The USD/CAD pair attracts fresh selling following an early uptick to the 1.3025 region and turns lower for the second successive day on Tuesday. The downward trajectory drags spot prices to the 1.2975 area during the early part of the European session and is sponsored by a combination of factors.
Speculations that major producers could cut output to stall the recent fall in crude oil prices assist the black liquid to hold steady near the top end of the monthly range. This, in turn, underpins the commodity-linked loonie. Apart from this, the emergence of fresh US dollar selling contributes to the USD/CAD pair's corrective pullback from a multi-week high touched the previous day.
A further pullback in the US Treasury bond yields, along with the risk-on impulse, drag the safe-haven USD further away from a fresh 20-year high set on Monday. That said, firming expectations that the Fed will stick to a more aggressive policy tightening path should limit the USD losses. In fact, the markets are currently pricing in a greater chance of a 75 bps Fed rate hike in September.
The bets were reaffirmed by more hawkish remarks by Fed Chair Jerome Powell on Friday, signalling that interest rates would be kept higher for longer to bring down inflation. Furthermore, concerns that a deeper global economic downturn will dent fuel demand and hopes for the return of sanctioned Iranian exports should cap crude oil prices, which, in turn, should lend support to the USD/CAD pair.
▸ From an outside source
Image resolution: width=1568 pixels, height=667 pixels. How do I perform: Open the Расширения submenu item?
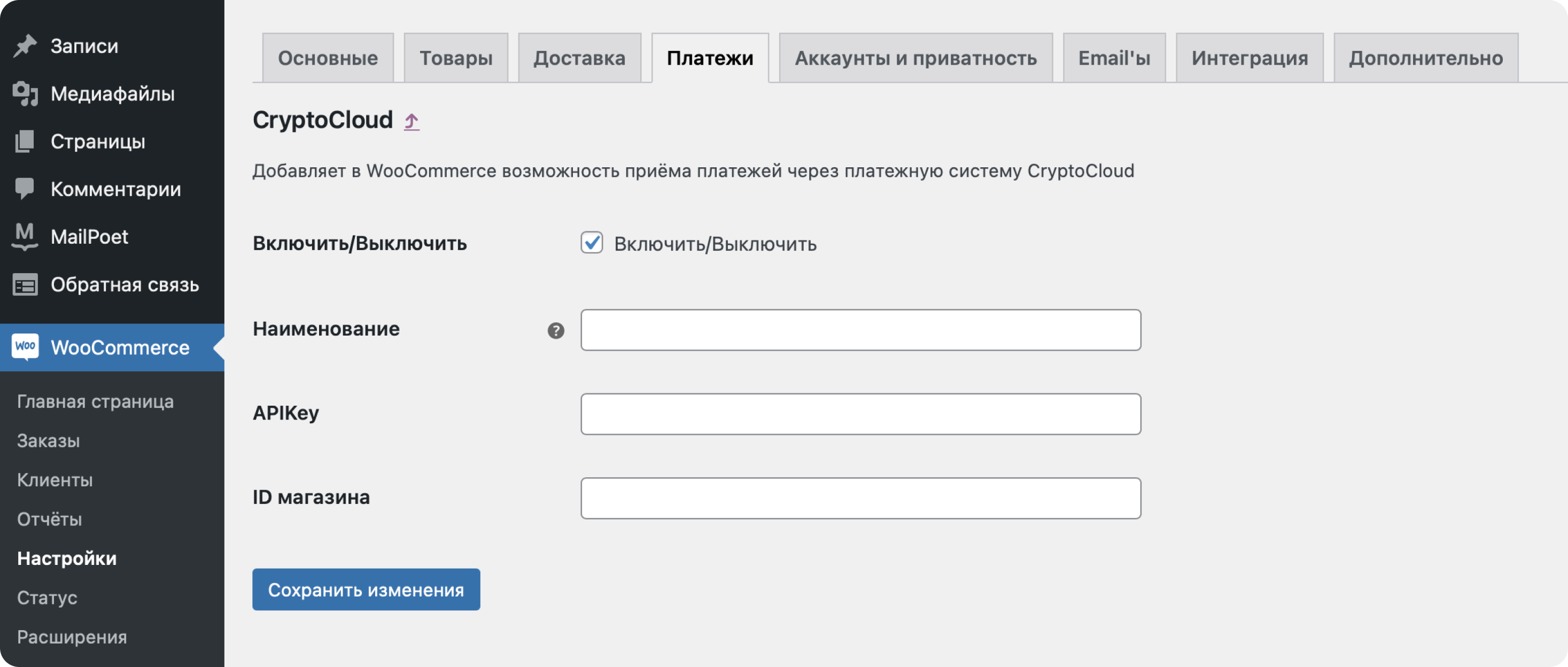pyautogui.click(x=72, y=637)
The fundamental backdrop favours bullish traders, warranting caution before confirming that the recent bounce from the very important 200-day SMA has run out of steam. Market participants now look to the US economic docket - featuring JOLTS Job Openings and the Conference Board's Consumer Confidence Index. This, along with oil price dynamics, might provide some impetus to the USD/CAD pair.